November brings to mind Thanksgiving. As adoptive parents we feel deeply grateful for the added blessing of our children. It feels particularly apt to observe National Adoption Month in November.
Note, however, that the original (and on-going) mission of National Adoption Month focused on finding families for kids languishing in foster care. When adoptive parents heard about National Adoption Month, they enthusiastically embraced the month-long observance through a lens which celebrated adoption. The adoption-as-amazing-blessing movement gained momentum and overshadowed the original purpose.
This resulted in two significant losses. One, the mission of finding families for foster kids fell to the periphery. Two and most important, viewing adoption through rose-colored glasses ignored—invalidated—the very real co-existing losses for adoptees, the persons at the center of adoption.
Several years ago, some very brave adoptees responded to the “co-opting” of National Adoption Month. They stood up and insisted that their voices also be heard. Loudly. Passionately. Yes, and sometimes angrily. Very angrily. After all, who understands adoption better than an adoptee? Thus the #FliptheScript movement arose. Courageous adoptees shared their stories, destroyed the fairy tale and replaced it with their individuals truths—warts, heartache, short-comings, and all. They acknowledge what worked and they refuse to suppress what did not. Some of their narratives fell heavy on our hearts. It pained us to listen.

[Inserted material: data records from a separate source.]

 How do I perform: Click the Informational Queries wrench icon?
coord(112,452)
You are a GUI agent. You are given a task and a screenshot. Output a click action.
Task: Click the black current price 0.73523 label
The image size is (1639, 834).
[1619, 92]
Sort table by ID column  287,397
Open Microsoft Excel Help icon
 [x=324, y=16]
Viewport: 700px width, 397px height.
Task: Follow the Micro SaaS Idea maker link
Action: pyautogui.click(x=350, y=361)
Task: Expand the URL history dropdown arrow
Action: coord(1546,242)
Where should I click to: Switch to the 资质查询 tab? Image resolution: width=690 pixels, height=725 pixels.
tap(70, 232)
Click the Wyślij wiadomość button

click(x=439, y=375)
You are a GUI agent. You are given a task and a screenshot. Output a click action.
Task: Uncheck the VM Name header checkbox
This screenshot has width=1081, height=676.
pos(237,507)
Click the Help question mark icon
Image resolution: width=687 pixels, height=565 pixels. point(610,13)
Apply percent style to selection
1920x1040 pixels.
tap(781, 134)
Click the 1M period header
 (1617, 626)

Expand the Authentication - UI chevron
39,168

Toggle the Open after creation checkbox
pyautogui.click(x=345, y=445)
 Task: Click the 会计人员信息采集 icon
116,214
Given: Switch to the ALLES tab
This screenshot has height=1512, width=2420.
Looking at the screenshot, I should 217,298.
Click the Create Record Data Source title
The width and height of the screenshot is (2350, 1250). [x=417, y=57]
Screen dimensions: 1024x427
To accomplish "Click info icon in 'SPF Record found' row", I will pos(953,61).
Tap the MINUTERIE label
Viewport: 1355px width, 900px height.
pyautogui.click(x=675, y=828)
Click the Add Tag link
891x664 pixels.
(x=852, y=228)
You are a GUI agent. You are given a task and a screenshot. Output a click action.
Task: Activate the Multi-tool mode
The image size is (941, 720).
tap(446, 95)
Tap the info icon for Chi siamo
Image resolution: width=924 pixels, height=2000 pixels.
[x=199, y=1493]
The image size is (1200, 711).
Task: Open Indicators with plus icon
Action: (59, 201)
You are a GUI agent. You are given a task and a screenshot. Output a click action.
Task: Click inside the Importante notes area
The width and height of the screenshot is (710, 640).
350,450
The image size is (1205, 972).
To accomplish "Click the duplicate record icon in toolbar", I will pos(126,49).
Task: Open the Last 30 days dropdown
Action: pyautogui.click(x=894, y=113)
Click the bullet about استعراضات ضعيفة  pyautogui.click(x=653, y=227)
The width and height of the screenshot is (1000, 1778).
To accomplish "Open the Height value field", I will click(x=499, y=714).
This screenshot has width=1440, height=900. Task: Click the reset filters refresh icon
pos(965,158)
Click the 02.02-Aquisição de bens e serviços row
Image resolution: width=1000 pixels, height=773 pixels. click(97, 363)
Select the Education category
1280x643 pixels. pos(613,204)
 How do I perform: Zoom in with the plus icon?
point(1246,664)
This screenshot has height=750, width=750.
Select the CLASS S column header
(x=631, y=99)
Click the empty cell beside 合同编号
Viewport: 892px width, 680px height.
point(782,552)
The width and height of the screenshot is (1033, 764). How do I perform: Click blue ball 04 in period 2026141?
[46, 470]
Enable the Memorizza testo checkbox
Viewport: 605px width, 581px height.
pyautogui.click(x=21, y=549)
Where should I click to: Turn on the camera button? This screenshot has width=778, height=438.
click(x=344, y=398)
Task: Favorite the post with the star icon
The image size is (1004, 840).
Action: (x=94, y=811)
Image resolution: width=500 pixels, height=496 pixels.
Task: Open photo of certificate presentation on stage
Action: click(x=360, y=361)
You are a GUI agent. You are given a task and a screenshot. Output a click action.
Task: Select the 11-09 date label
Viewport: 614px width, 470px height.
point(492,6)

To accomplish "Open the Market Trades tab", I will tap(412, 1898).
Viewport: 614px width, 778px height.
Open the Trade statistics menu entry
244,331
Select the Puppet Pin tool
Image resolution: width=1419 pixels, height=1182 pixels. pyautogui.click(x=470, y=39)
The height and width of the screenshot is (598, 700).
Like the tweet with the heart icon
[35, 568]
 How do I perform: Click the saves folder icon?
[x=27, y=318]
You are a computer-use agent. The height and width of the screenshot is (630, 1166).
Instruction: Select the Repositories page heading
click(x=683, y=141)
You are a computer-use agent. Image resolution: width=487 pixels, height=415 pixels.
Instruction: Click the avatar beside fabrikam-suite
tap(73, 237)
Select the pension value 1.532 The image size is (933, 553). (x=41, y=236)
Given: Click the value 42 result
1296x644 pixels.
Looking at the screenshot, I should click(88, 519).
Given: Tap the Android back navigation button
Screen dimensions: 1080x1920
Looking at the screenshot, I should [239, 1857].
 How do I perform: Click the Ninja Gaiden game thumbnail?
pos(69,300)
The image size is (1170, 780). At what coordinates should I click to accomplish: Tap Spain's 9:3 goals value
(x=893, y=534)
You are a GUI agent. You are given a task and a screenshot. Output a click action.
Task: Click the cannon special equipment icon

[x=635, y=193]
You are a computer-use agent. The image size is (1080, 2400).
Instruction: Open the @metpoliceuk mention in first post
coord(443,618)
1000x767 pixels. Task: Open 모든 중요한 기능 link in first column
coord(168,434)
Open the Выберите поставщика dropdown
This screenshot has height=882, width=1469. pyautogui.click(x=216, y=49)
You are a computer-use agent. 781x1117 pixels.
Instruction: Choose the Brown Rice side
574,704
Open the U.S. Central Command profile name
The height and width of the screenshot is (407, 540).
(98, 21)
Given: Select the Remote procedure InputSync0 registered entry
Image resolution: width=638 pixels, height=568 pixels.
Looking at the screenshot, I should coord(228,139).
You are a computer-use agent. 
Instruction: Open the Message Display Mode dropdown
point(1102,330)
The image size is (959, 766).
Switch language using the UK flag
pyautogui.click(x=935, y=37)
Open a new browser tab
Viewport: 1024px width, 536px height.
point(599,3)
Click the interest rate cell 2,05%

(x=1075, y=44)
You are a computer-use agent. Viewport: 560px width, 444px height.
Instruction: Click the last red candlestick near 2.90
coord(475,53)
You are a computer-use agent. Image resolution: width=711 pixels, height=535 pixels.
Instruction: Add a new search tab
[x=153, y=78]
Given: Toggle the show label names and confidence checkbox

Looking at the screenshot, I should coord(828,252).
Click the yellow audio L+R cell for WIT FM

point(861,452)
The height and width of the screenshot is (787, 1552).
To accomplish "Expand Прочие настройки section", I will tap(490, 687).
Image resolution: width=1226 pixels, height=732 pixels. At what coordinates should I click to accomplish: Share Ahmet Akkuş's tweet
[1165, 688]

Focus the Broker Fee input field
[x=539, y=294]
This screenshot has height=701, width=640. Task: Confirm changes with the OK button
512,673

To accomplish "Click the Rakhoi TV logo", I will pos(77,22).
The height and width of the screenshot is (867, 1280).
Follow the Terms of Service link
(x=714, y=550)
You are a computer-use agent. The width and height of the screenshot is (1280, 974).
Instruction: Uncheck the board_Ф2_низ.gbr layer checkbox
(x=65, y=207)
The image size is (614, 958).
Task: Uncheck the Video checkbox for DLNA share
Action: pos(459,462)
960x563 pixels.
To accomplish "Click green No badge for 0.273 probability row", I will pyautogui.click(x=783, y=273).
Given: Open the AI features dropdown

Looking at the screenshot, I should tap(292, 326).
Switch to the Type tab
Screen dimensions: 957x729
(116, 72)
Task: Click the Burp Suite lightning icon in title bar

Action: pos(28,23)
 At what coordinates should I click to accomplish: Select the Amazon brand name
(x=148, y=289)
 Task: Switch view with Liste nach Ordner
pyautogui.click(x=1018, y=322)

But listen we must. It is imperative that we heed the lessons that #FliptheScript reveals. It is knowledge garnered at a very steep price and which will help us parent our children better. Read their posts with an open mind. Set aside any adoption-is-totally-awesome bias and consider their stories. Listen even if it makes us squirm. Prepare to be “triggered.” It may be the cost of discovering uncomfortable awareness of how our parenting might currently fall short. By listening deeply, authentically without any urge to refute or deny, we can understand our child’s needs better. And then we can parent them better. It empowers us to improve. Isn’t our deepest desire to be the best parent to these children whom we love so fiercely, and whom we yearn to protect?
If, because it is too painful to heed, we choose to plunge our heads in the sand and ignore #FlipTheScript’s perspectives on the unique needs and realities of adoption, we shortchange the children we love so much. None of us would willingly choose our own personal comfort over the very genuine needs of our children. Let’s Google the hashtag #FliptheScript, fasten our seatbelt, open our hearts and minds and listen. We just might discover precisely what our child needs and understand and embrace the need for reforming adoption practices.
Honor the mission of National Adoption Month by advocating for foster kids who need families now. Help make their dream of a loving family come true. Then yes, hug your kids a little closer. Enjoy a moment of profound gratitude and then set the stage for some important, ongoing conversations about the complex realities of their adoption experience and acknowledge the losses as well as the gains.
Check out these book reviews to help you start. These books validate the adoptee's experience and offer a wonderful way to discover what your child is thinking about his adoption. And believe me, they think do about it even if they don't speak about it.
The best way to enter their interior world is to create a comfortable forum where they know their thoughts and feelings are welcomed. These books make it easy to have that kind of loving conversation. Prepare to listen deeply.